* _DOCUMENT SECTION_:
......

How does it feel growing up as cantonment kid?
Kids, they are amazing. Naval kids are strong – stronger than their moms at times. They are resilient. They are well adjusted, confident and gregarious – even the shy ones. The life skill of taking to a new place, new friends and a new life comes easily to them. Or in proper military lingo, our kids easily acclimatise to changes. Naval kids are a constant source of inspiration and awe to me. Watch them closely, there’s a lot to learn.
A cantonment kid or a military brat is a child of parents who are in military – either Army, Navy or Air Force. Today, it primarily refers to any child who has never lived in a place more than 3 years, studied in Kendriya Vidhyalayas and Naval Public Schools, made new friends & stayed connected with a few of them, and lived a secured life in NOFRA (Naval Officers’ Residential Area).
Most naval postings are at metro cities or sea side towns, but we take a part of every place with ourselves, making it a distinct part of our personality. During New Delhi posting, we had a temporary stable-like accommodation at Princess Park, a site 100 meters from the canopy of India Gate. They were second world war barracks of British army. But most sought-after place to live.
Just 500 meters away was National Stadium, where we could send Pracchi, then 8 and Nakuul, then 5, for coaching in gymnastics, the mother of all sports. They loved it, took part in competition and earned a few certificates. Five hundred meters in other direction was National School of Drama, where kids did their summer internship.
Pracchi also learned music and harmonium with one of my senior colleague’s wife, Mrs Rakshit, residing in the same campus. Then came annual Bal Diwas festival, celebrated on the lawns of India Gate, right across the road. Pracchi participated in vocal music competition and stood third in her category and returned home with certificate and a medal. Both kids also participated in Shankar’s drawing competitions and as usual romped home with merit certificates.

......

* _STORED ROWS_:
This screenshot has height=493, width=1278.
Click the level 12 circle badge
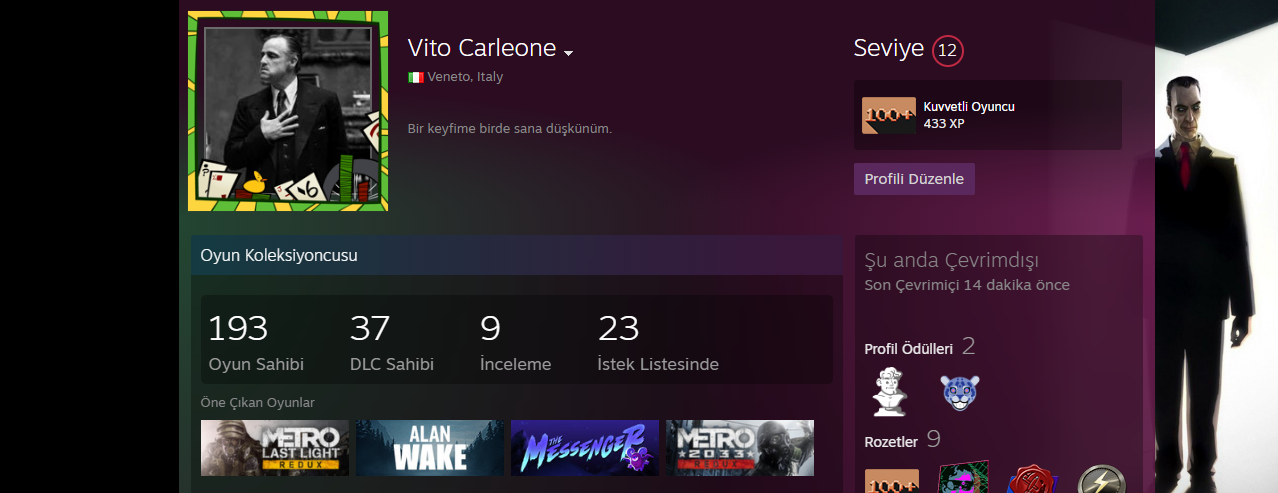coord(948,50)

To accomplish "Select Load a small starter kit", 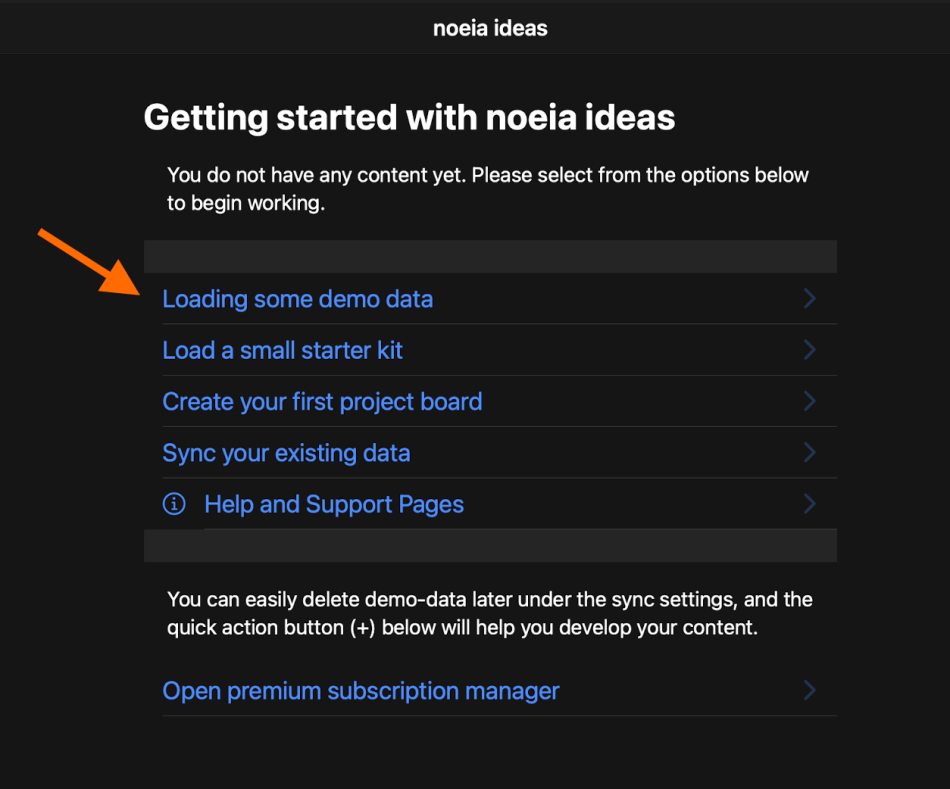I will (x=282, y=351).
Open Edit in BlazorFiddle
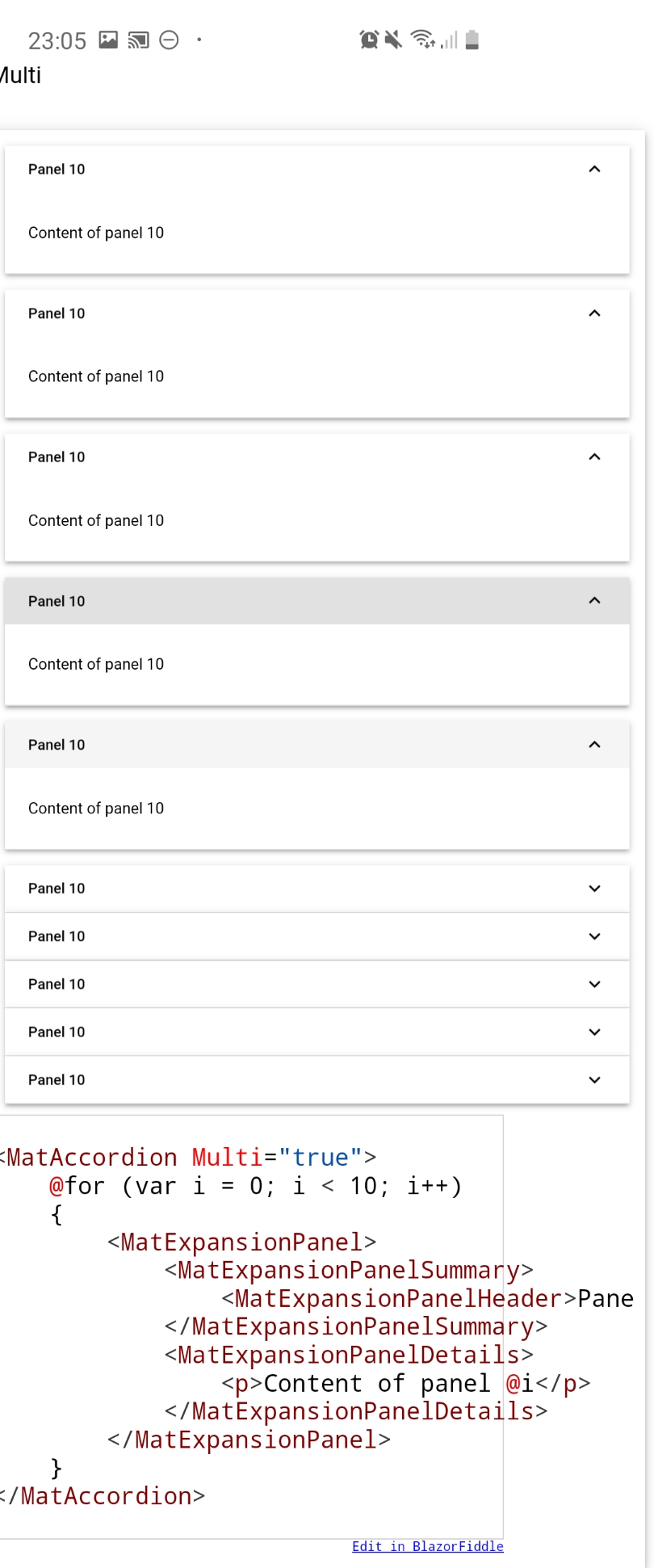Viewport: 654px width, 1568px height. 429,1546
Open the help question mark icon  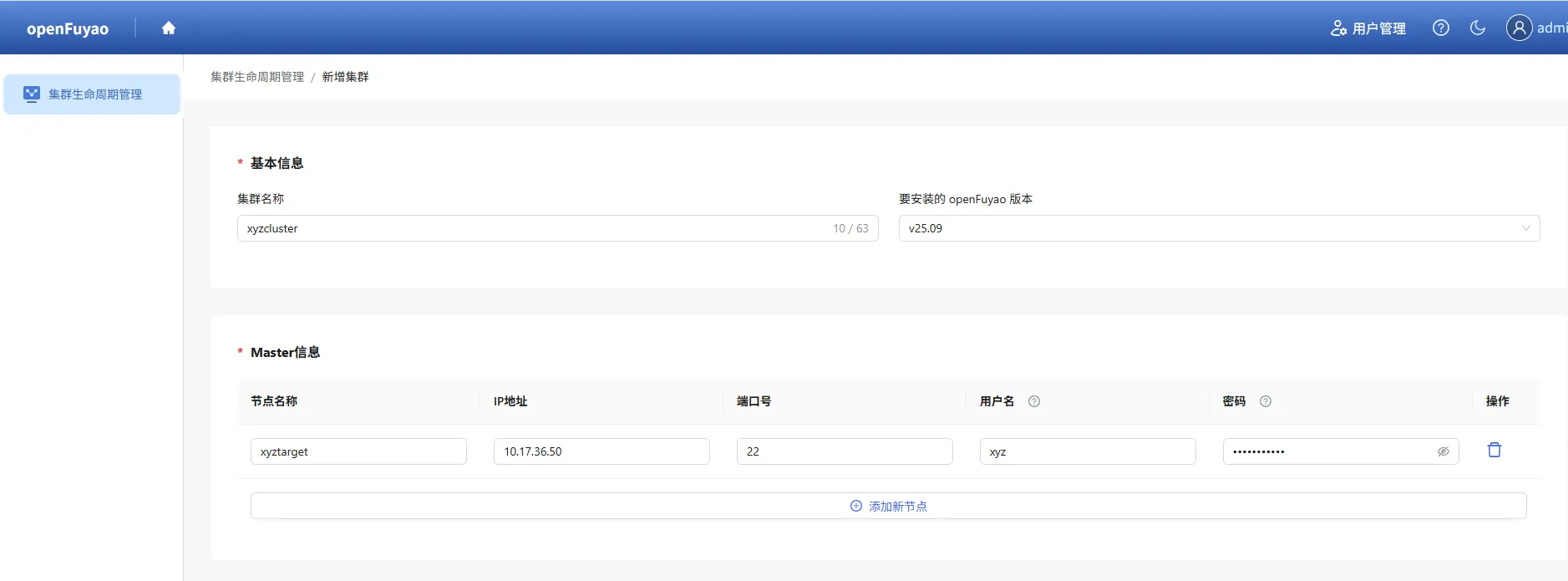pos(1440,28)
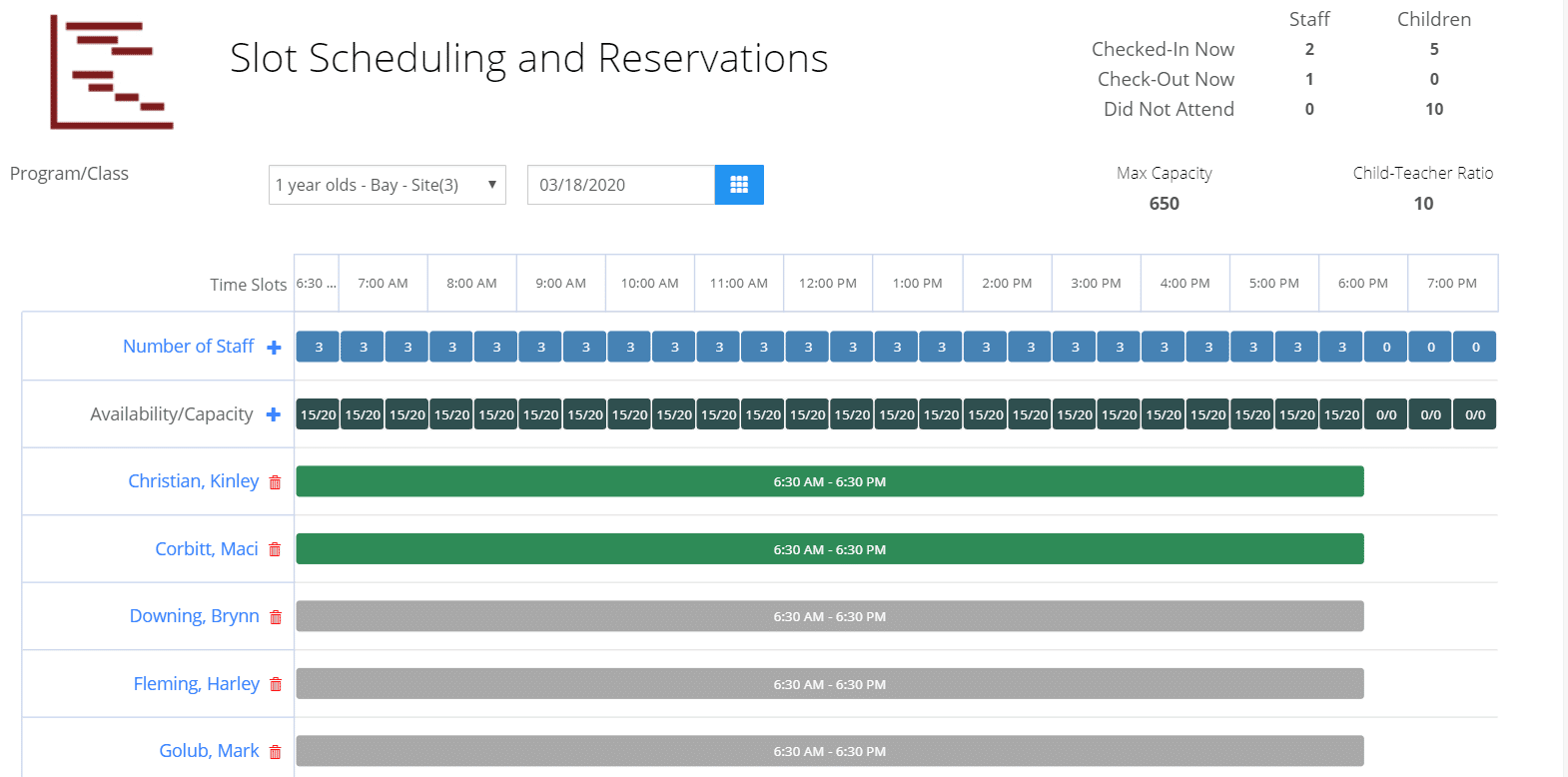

......

* _DO THIS_:
Please set down, word for word, the part of the piece on growing up as a cantonment kid starting with "How does it" and going on through "Officers’ Residential Area).".

* _EXERCISE OUTPUT_:
How does it feel growing up as cantonment kid?
Kids, they are amazing. Naval kids are strong – stronger than their moms at times. They are resilient. They are well adjusted, confident and gregarious – even the shy ones. The life skill of taking to a new place, new friends and a new life comes easily to them. Or in proper military lingo, our kids easily acclimatise to changes. Naval kids are a constant source of inspiration and awe to me. Watch them closely, there’s a lot to learn.
A cantonment kid or a military brat is a child of parents who are in military – either Army, Navy or Air Force. Today, it primarily refers to any child who has never lived in a place more than 3 years, studied in Kendriya Vidhyalayas and Naval Public Schools, made new friends & stayed connected with a few of them, and lived a secured life in NOFRA (Naval Officers’ Residential Area).